Redundancy – even if it is a voluntary – can be a difficult time in your career. If you or your job have been made redundant, you may be entitled to receive redundancy pay.

In this article, we look at how you can calculate redundancy pay, and explain when employees have the right to receive it.

If you have been made redundant, you usually have the right to receive redundancy pay (also known as severance pay). This pay is generally calculated depending on your period of employment.

Note: If you have been hired under a registered employment agreement, that agreement may specify your redundancy payment.

 

Base Rate of Pay

Unless you are a pieceworker (where you are paid for a piece of work), your base rate of pay is the amount paid for ordinary hours of work. Your base rate (and therefore your redundancy payment) does not include:

  • overtime or penalty rates;
  • loadings;
  • any incentive-based payments or bonuses; or
  • any monetary allowances.

Redundancy Pay Period

The redundancy pay period depends on your length of employment. The table below sets out the applicable pay period depending on your length of employment. For example, if you were employed for at least one year but less than two years, your pay period would be four weeks.

 

Length of Employment

Redundancy Pay Period

At least Less than  
1 year 2 years 4 weeks
2 years 3 years 6 weeks
3 years 4 years 7 weeks
4 years 5 years 8 weeks
5 years 6 years 10 weeks
6 years 7 years 11 weeks
7 years 8 years 13 weeks
8 years 9 years 14 weeks
9 years 10 years 16 weeks
At least 10 years 12 weeks (due to any outstanding long service leave entitlements)

 

It is important to note that the length of your employment might also depend on whether you were legally entitled to redundancy pay before the introduction of the National Employment Standards (NES). The NES began operating on 1 January 2010. If you did not have the right to receive redundancy pay before this date, your period of continuous service is taken to commence on 1 January 2010.

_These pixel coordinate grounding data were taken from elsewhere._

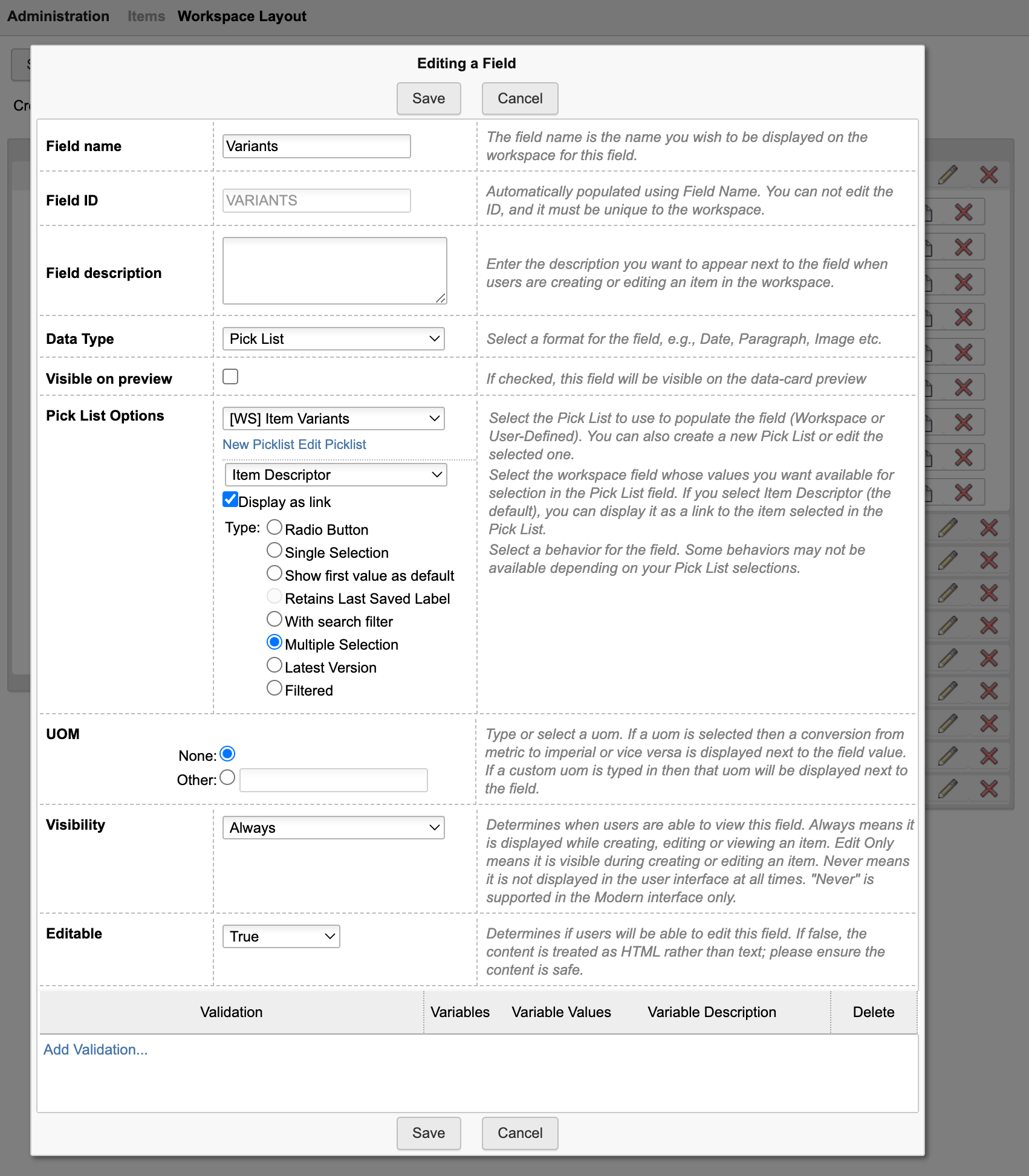Open the Workspace Layout breadcrumb item

pos(242,16)
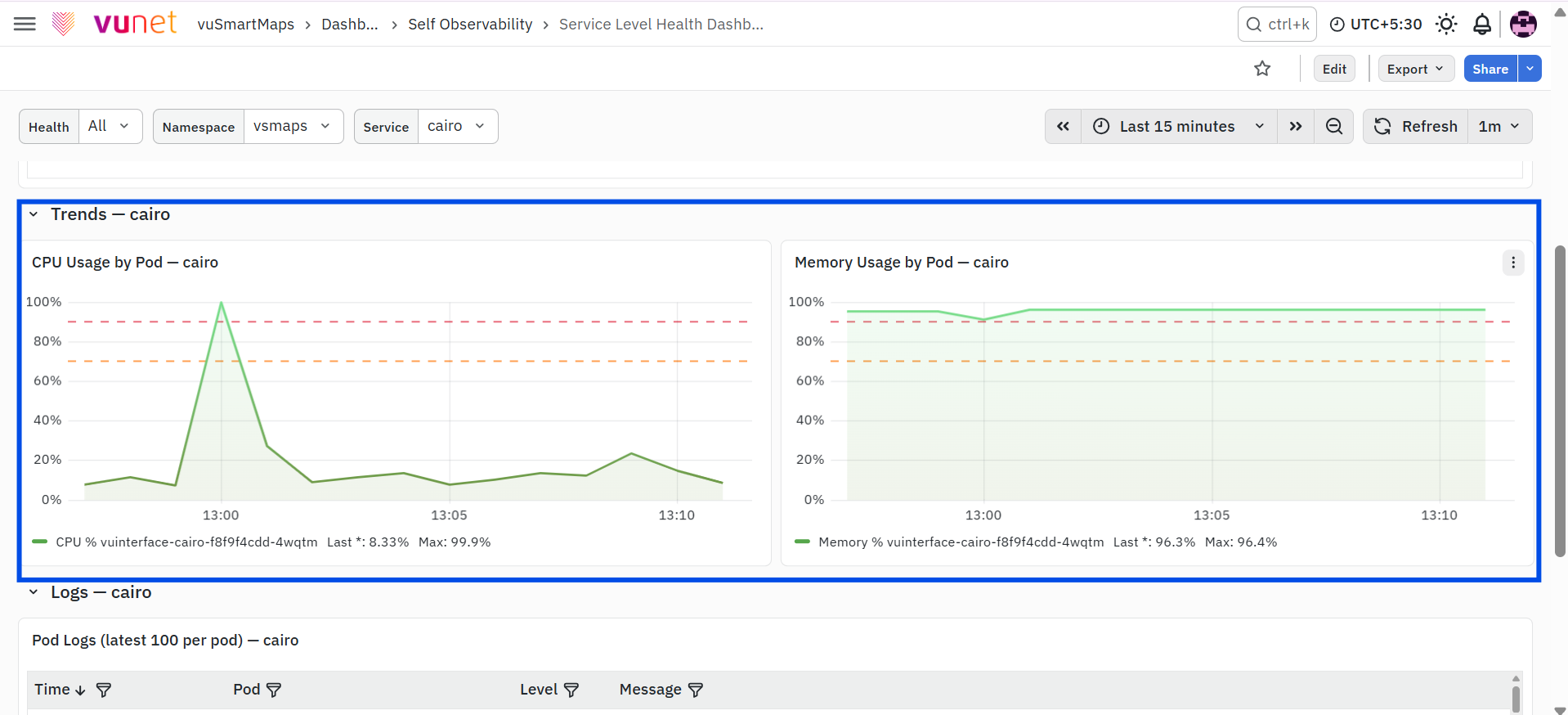The width and height of the screenshot is (1568, 715).
Task: Click the vunet logo icon
Action: click(x=63, y=24)
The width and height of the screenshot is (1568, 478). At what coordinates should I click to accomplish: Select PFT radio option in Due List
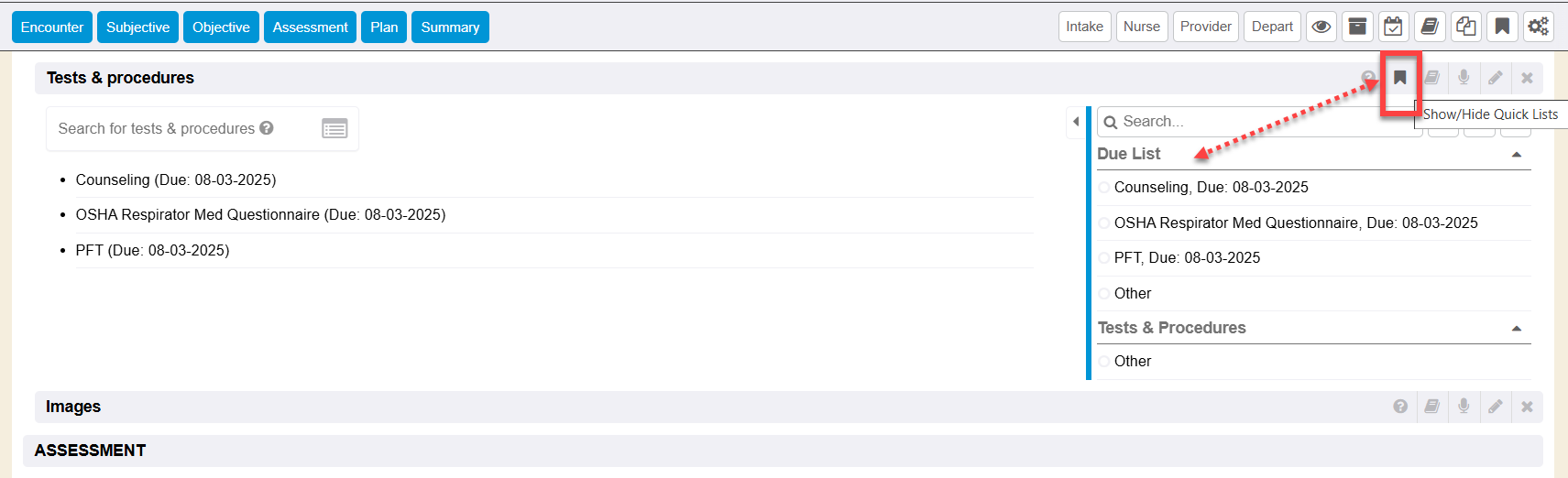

Am I Entitled to Redundancy Pay?

A worker is not always entitled to a redundancy payment. There are specific guidelines that can help you determine whether you are an employee for the purpose of working out redundancy payment entitlements. These guidelines are freely accessible on the website for the Fair Work Ombudsman.

Workers who have no right to redundancy pay include employees who:

  • are casual workers;
  • work in a small business;
  • are hired for less than 12 months;
  • are apprentices;
  • have been hired for a specified task, a particular period or in a specific season;
  • fall under an industry-specific redundancy award (typically a modern award);
  • have been terminated due to serious misconduct; and
  • fall under an enterprise agreement containing a redundancy agreement. (Note that this only applies if the redundancy scheme is industry-specific and incorporated into the agreement from an existing modern award.  The employee must fall under the redundancy scheme in the award).

You should also be aware that even if you are entitled to a redundancy payment, your employer can apply to the Fair Work Commission to reduce the amount. The Commission may grant permission if the employer:

  • finds other acceptable employment for you; or
  • cannot pay the full amount.

Key Takeaways

You can calculate your redundancy pay by multiplying the employee’s base rate of remuneration by the redundancy pay period. However as outlined, there may be instances where this does not apply. If you require more information about redundancy pay, the Fair Work Ombudsman website is an excellent resource. However, if you need advice tailored to your particular situation, you will need to speak with a lawyer experienced in employment matters.